Personal information
- Born: 16 September 1972 (age 53) Buenos Aires, Argentina
- Listed height: 188 cm (6 ft 2 in)

Career information
- Playing career: 1996–2006
- Position: Point guard
- Coaching career: 2006–present

Career history

Playing
- 1996: TG Landshut
- 1996–1998: Bayreuth
- 1998–1999: Jesi
- 1999–2000: Bonn
- 2000–2001: Popolare Ragusa
- 2001–2002: Trieste
- 2002–2003: Popolare Ragusa
- 2004–2005: Garofoli Osimo
- 2005–2006: Lugano Tigers

Coaching
- 2006–2013: SAV Vacallo
- 2015–present: Niners Chemnitz

Career highlights
- As player: Swiss League champion (2006); As head coach FIBA Europe Cup champion (2024); Basketball Bundesliga Coach of the Year (2024);

= Rodrigo Pastore =

Argentine basketball player and coach

Rodrigo Augusto Pastore (born 16 September 1972) is an Argentine basketball coach and former player. He currently serves as head coach for Niners Chemnitz which plays in Basketball Bundesliga (BBL) and the EuroCup. Born in Buenos Aires, he played in Germany, Italy and Switzerland.

==Coaching career==

He started his coaching career in 2006 with SAV Vacallo Basket.

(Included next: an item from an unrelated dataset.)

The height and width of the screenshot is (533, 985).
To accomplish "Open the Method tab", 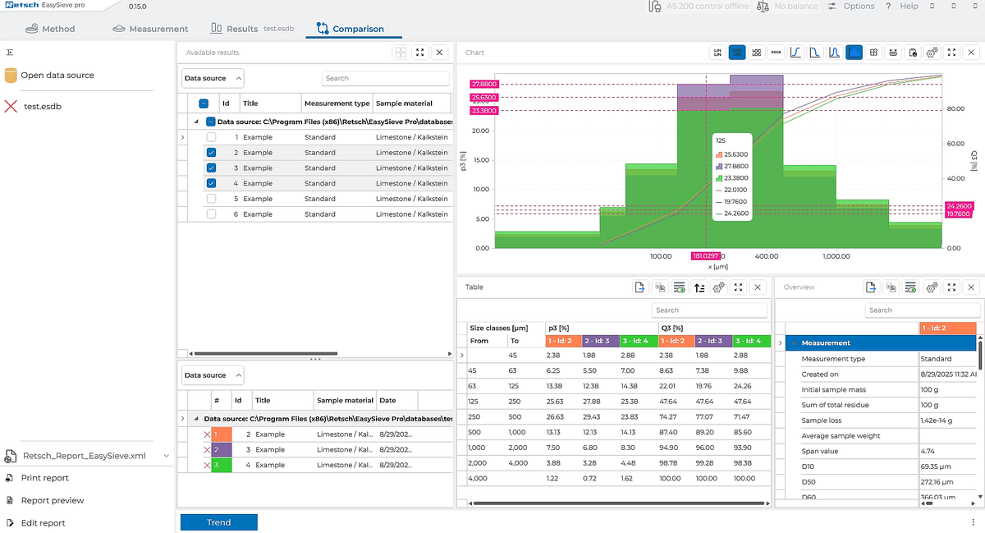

In 2015, he became head coach of Niners Chemnitz in the German second division ProA. In 2020, Pastore achieved promotion to the top level Basketball Bundesliga with the Niners.

In the 2023–24 season, Pastore and Chemnitz established themselves at the top of the Bundesliga and became league leaders in December 2023. Pastore led Chemnitz to win the FIBA Europe Cup competition in April 2024. In the Bundesliga, he was named the best coach of the 2023–24 season.